Don't give up! You will most likely be able to find another breeder around you somewhere. There is a list of breeders on this site as well. Rescuing a hedgie off Craigslist is a great thing to do though! I hope this will all work out and you do get a little bundle of quills, but if not, you will probably be able to return everything since it was unused. Here is the link to the breeder listing page: http://hedgehogcentral.com/breederusa.shtml


----------



## Lilysmommy (Jan 7, 2009)

It's probably for the best that the pet stores can't order you a hedgie - they typically get animals from huge breeding operations and it's doubtful the animals are always getting great care. Don't give up hope - it might take a bit longer before you can get your hedgie, but if you're looking, I'm sure one who needs a home will find you. Keep checking Craigslist, it's a good place to look for rescues. You can also check with the Hedgehog Welfare Society or WHS - http://www.hedgehogwelfare.org/ They do a lot of rehoming and rescuing of hedgehogs and you can submit an adoption/rescue application here - http://www.hedgehogwelfare.org/adoptions.asp


----------



## moxieberry (Nov 30, 2011)

You don't want a pet store hedgehog anyway. 

There are two TN breeders listed here: http://www.hedgehogbreeders.org/usa.html
I can't comment about either of them or whether they're any good, but at a glance, they both provide health and lifetime WHS guarantees, which is more than you're going to get from a pet store.

Good luck!


----------



## shmurciakova (Sep 7, 2008)

So let me get this straight, have you already given any money to this man? Where did you find him? I would just continue to wait and see if he contacts you but in the meantime you can be researching your other options. If you do meet this person, please take someone (like a man) with you, you never know, there are a lot of creeps in this world unfortunately. 

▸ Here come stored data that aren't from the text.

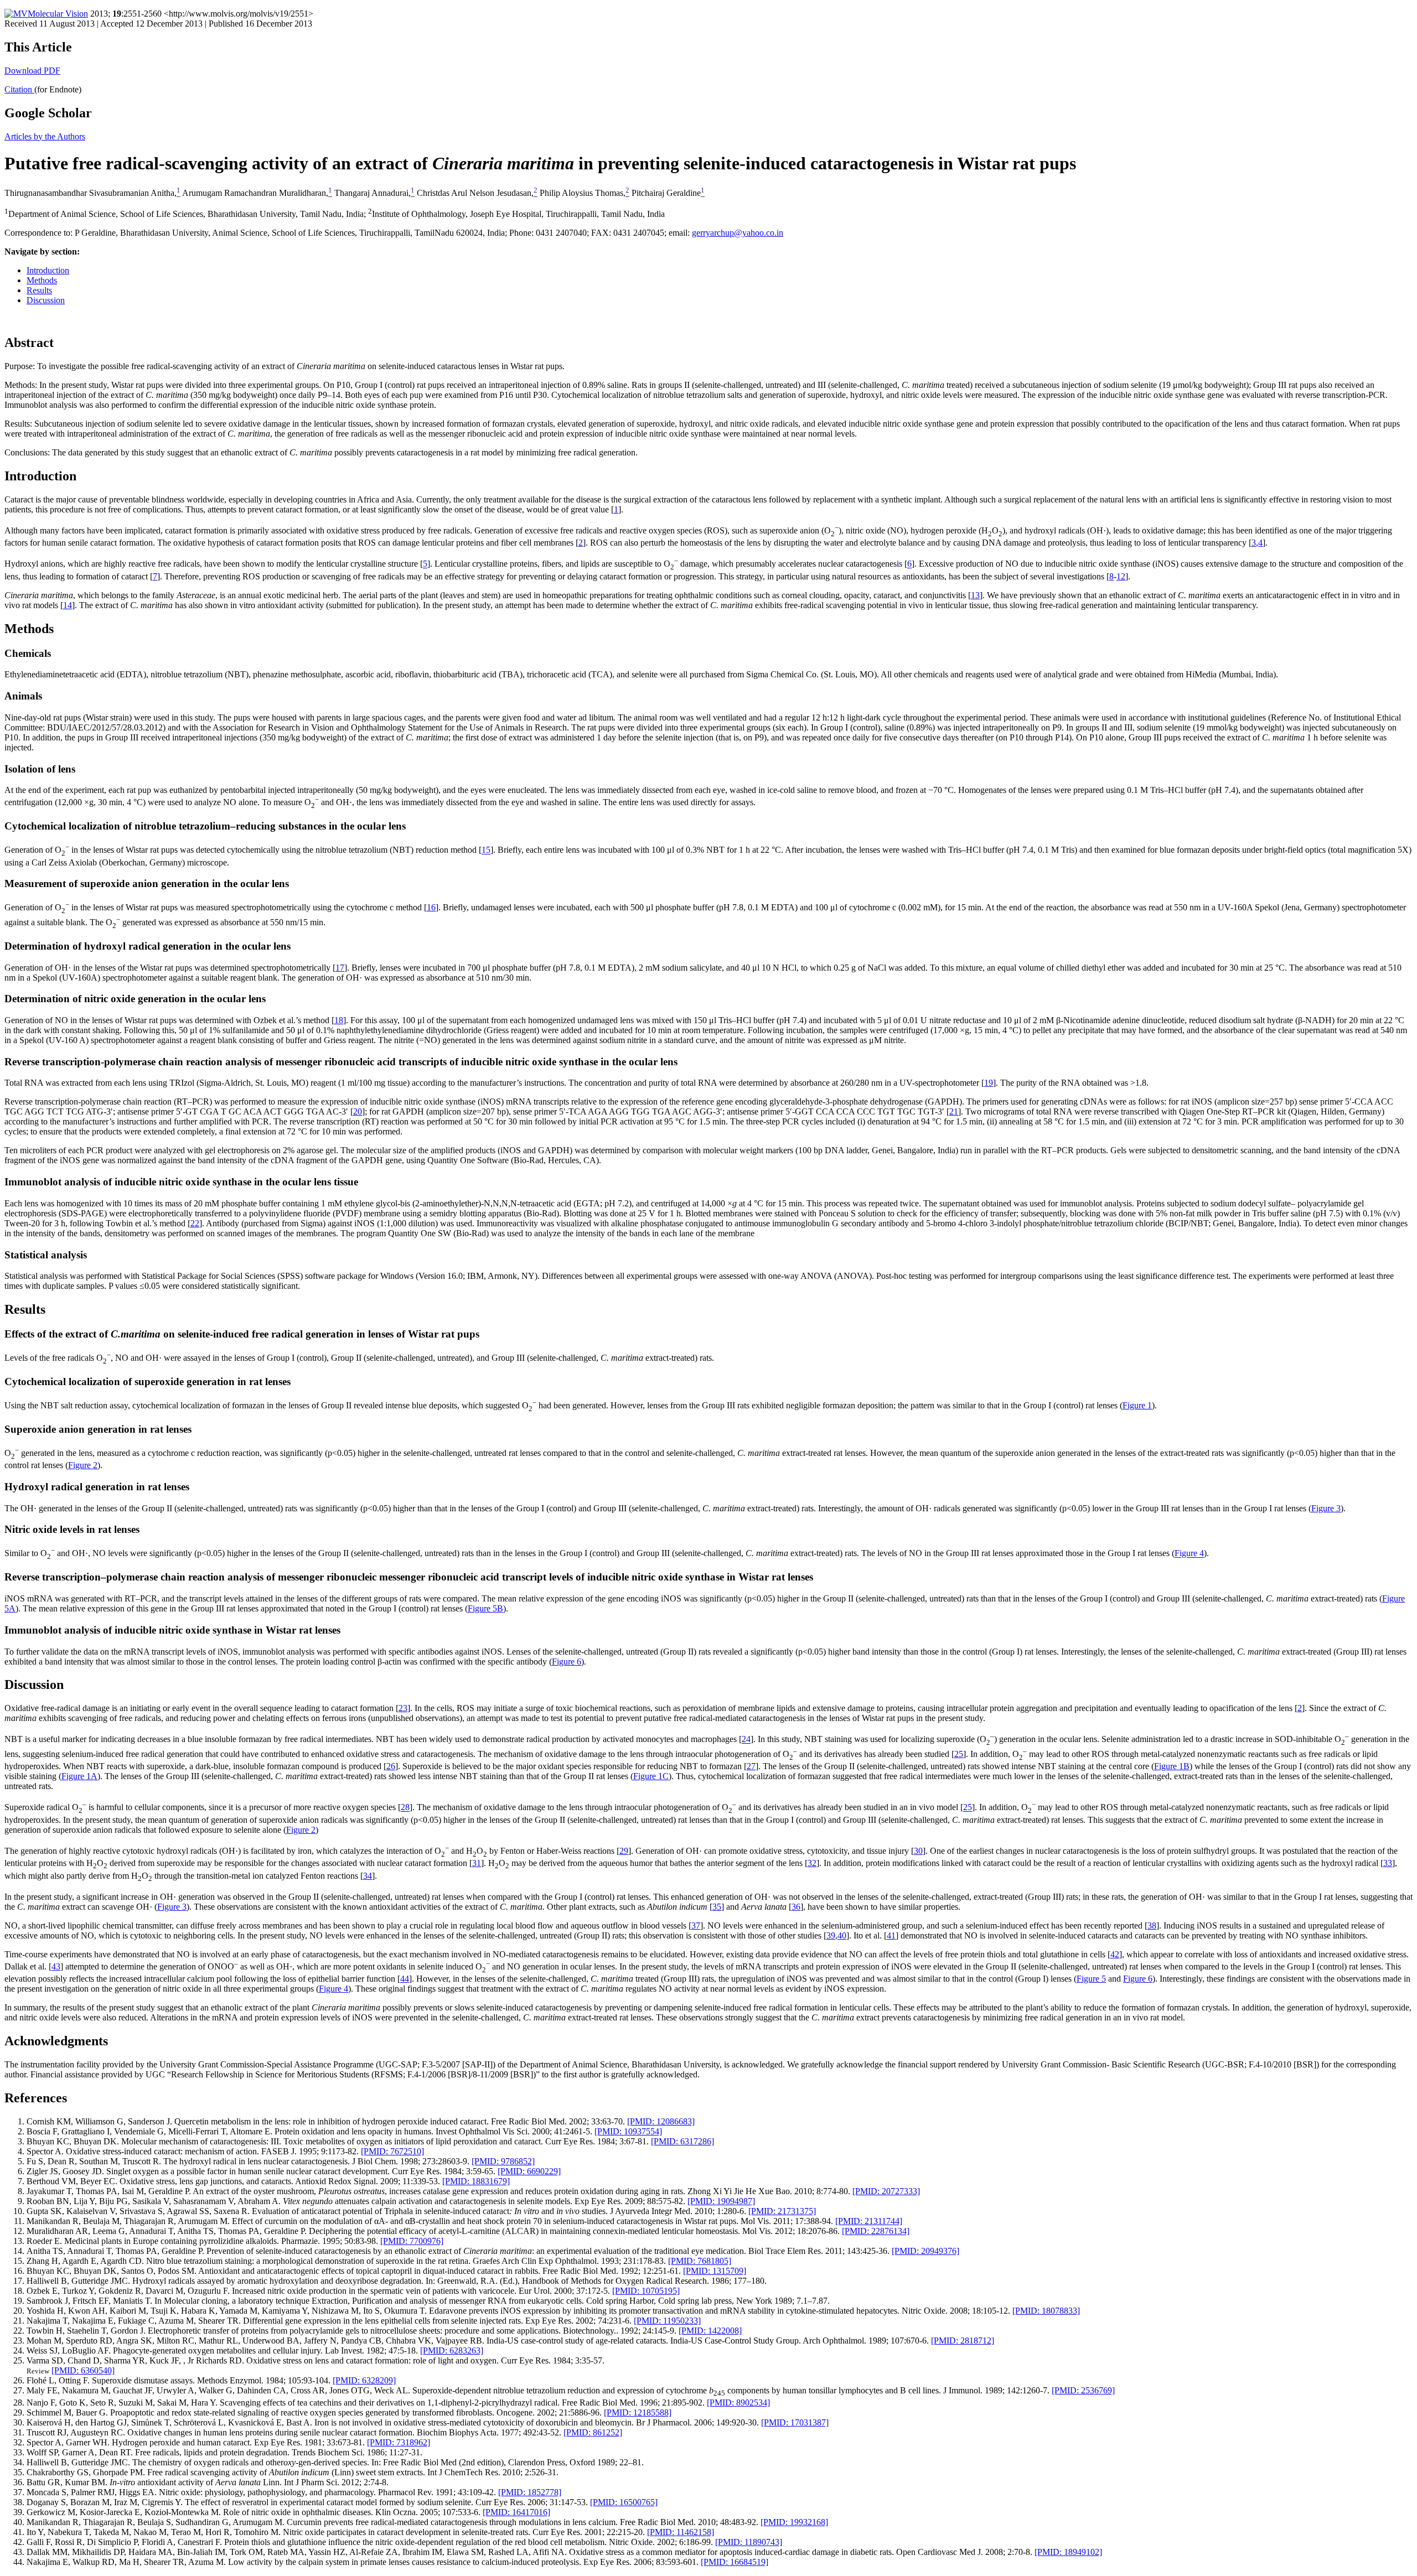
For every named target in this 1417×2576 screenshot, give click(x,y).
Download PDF (32, 70)
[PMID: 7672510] (392, 2151)
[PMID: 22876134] (875, 2231)
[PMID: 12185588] (637, 2412)
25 (958, 1754)
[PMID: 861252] (592, 2432)
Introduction (48, 270)
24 (746, 1739)
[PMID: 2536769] (1083, 2390)
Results (39, 290)
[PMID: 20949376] (925, 2251)
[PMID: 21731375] (782, 2211)
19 (988, 1082)
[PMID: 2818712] (962, 2340)
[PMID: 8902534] (738, 2402)
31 (476, 1863)
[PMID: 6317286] (682, 2141)
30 (918, 1850)
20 (357, 1111)
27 (751, 1766)
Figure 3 (1326, 1508)
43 (55, 1966)
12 (1120, 576)
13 (975, 595)
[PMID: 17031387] (795, 2422)
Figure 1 (1137, 1405)
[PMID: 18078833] (1046, 2310)
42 (1114, 1954)
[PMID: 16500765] (624, 2502)
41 (891, 1935)
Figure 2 (82, 1465)
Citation (19, 89)
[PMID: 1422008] (710, 2330)
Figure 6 (566, 1661)
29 (623, 1850)
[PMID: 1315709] (714, 2271)
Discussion (46, 300)
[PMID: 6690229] (529, 2171)
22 (194, 1223)
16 (431, 907)
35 (716, 1906)
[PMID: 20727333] (886, 2191)
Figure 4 (1189, 1553)
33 (1387, 1863)
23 (403, 1708)
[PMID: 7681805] (699, 2261)
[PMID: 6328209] (364, 2380)
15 (486, 850)
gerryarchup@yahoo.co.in (737, 232)
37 (695, 1925)
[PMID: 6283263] (451, 2350)
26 (390, 1766)
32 (812, 1863)
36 (796, 1906)
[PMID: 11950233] (667, 2320)
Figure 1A (79, 1776)
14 (67, 605)
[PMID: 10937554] (628, 2131)
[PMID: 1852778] (529, 2492)
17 (339, 967)
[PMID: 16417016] (516, 2512)
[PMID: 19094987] (721, 2201)
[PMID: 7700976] (411, 2241)
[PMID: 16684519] (734, 2562)
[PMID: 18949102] (1068, 2552)
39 (830, 1935)
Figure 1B (1172, 1766)
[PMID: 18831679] (476, 2181)
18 (338, 1020)
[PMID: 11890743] (748, 2542)
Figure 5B (485, 1608)
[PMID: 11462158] (680, 2532)
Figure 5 (1091, 1978)
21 (953, 1111)
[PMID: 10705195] (646, 2290)
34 (367, 1875)
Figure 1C (651, 1776)
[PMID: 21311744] (868, 2221)
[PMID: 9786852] (503, 2161)
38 (1151, 1925)
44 (404, 1978)
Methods (42, 280)
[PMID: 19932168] (794, 2522)
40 (841, 1935)
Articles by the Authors (44, 136)
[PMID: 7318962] (398, 2442)
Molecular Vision (58, 13)
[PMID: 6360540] (83, 2370)
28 (405, 1807)
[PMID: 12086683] (661, 2121)
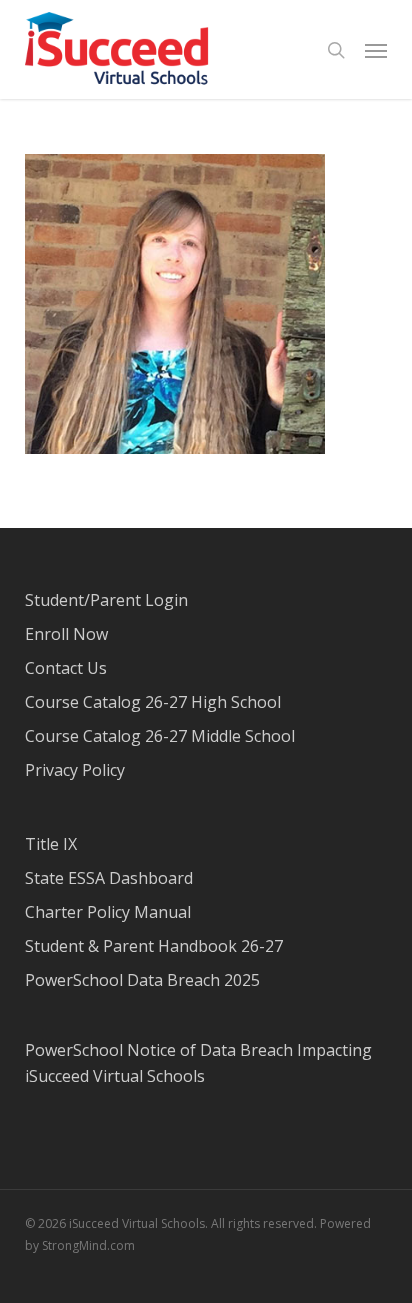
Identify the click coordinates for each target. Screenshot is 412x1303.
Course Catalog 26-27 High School (153, 702)
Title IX (51, 844)
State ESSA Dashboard (109, 878)
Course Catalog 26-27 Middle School (160, 736)
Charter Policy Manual (108, 912)
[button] (376, 50)
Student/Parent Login (106, 600)
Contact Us (66, 668)
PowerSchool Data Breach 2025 (142, 980)
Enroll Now (66, 634)
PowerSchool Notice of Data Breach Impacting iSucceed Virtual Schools (198, 1063)
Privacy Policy (75, 770)
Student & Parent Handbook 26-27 (154, 946)
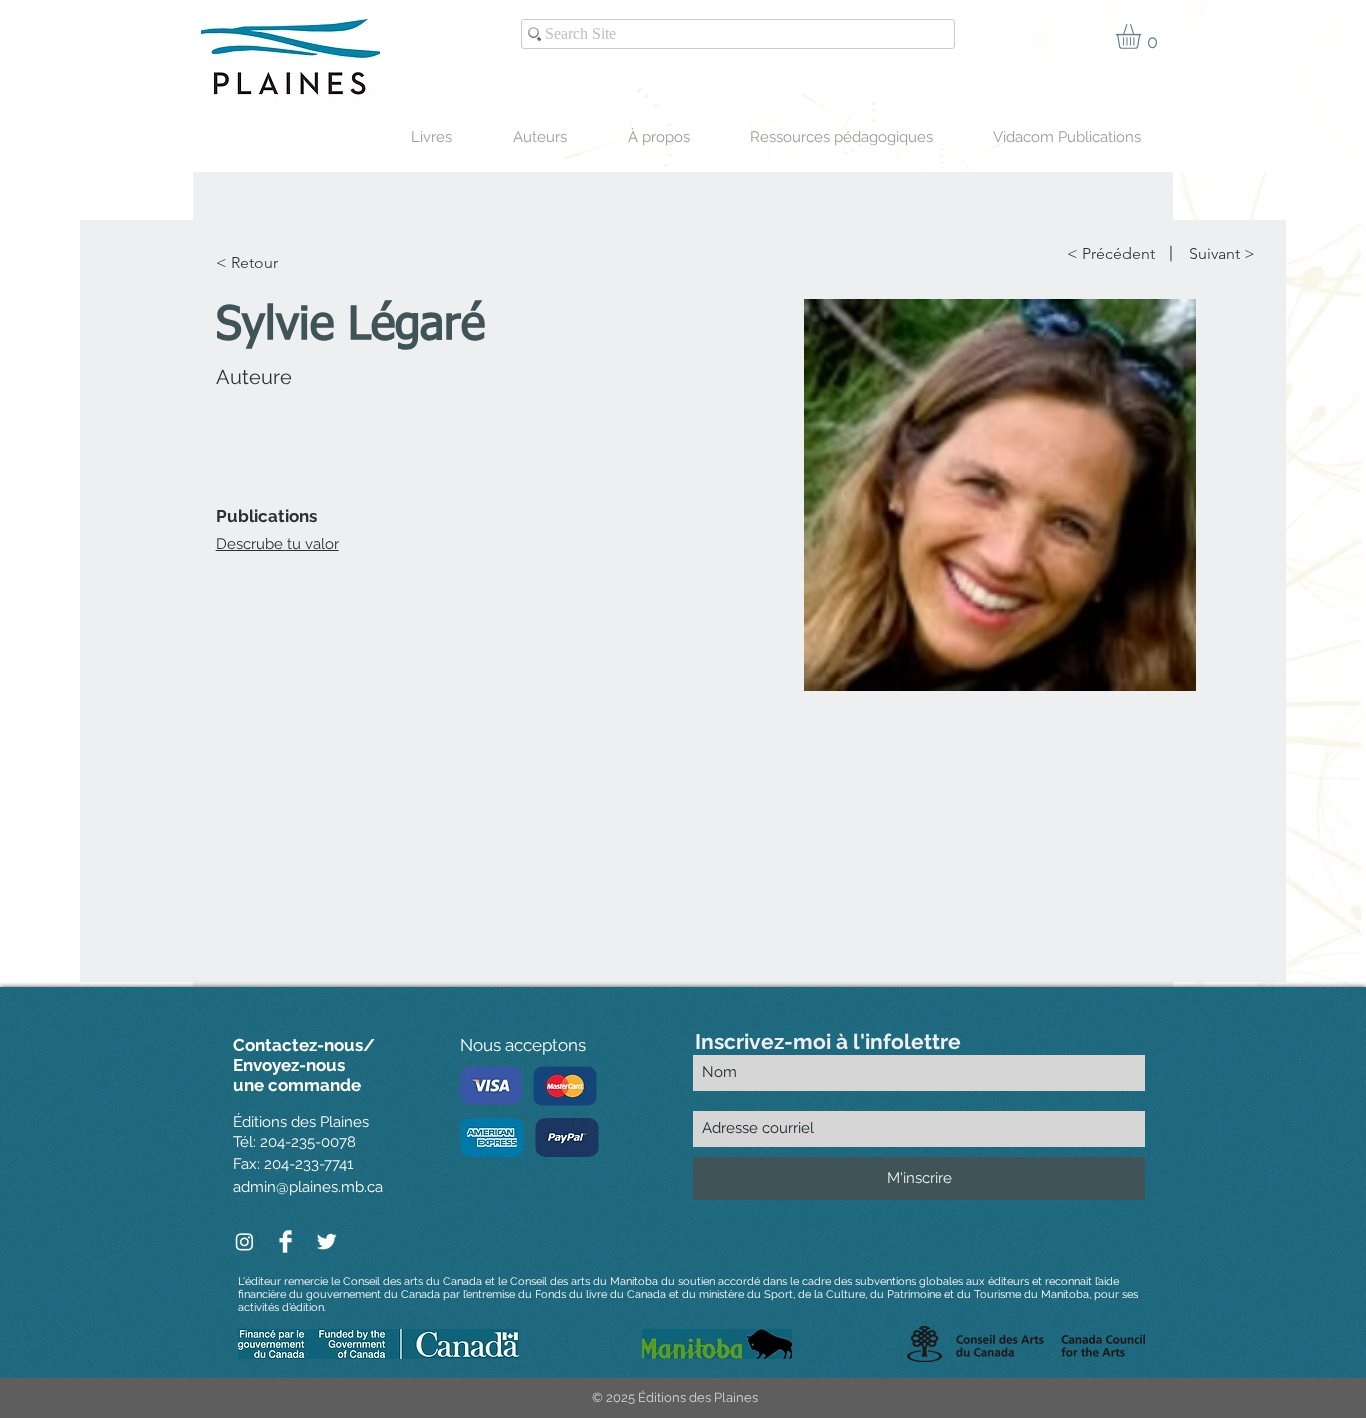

I hope you can still get a hedgie by Christmas, but you should try to take a deep breath and don't just rush into any old situation just to get a hedgehog by a certain date. If this is your first hedgehog, I would recommend that you still try to get a baby rather than an older rescue, just because I think you would not get the same experience out of it. I have not had a rescue, but I have had two pet store hedgehogs. One was a baby and the one that I have now was already 6 months old and had been in the pet store since she was weaned. I really have loved both of my girls, and Daisy (the new one) has really come around, but I had to have a lot of patience with her and she still balls up every single time I pick her up (at first). That is not to say that all hedgies from breeders are going to be angels, or that all hedgies from pet stores are difficult, but if you get your hog as a weanling I think they generally will be easier pets to deal with.
Anyway, just relax and try to regroup. Hopefully this guy will text you back, and if not it is probably for the best anyway.  
Good luck,
Susan H.


----------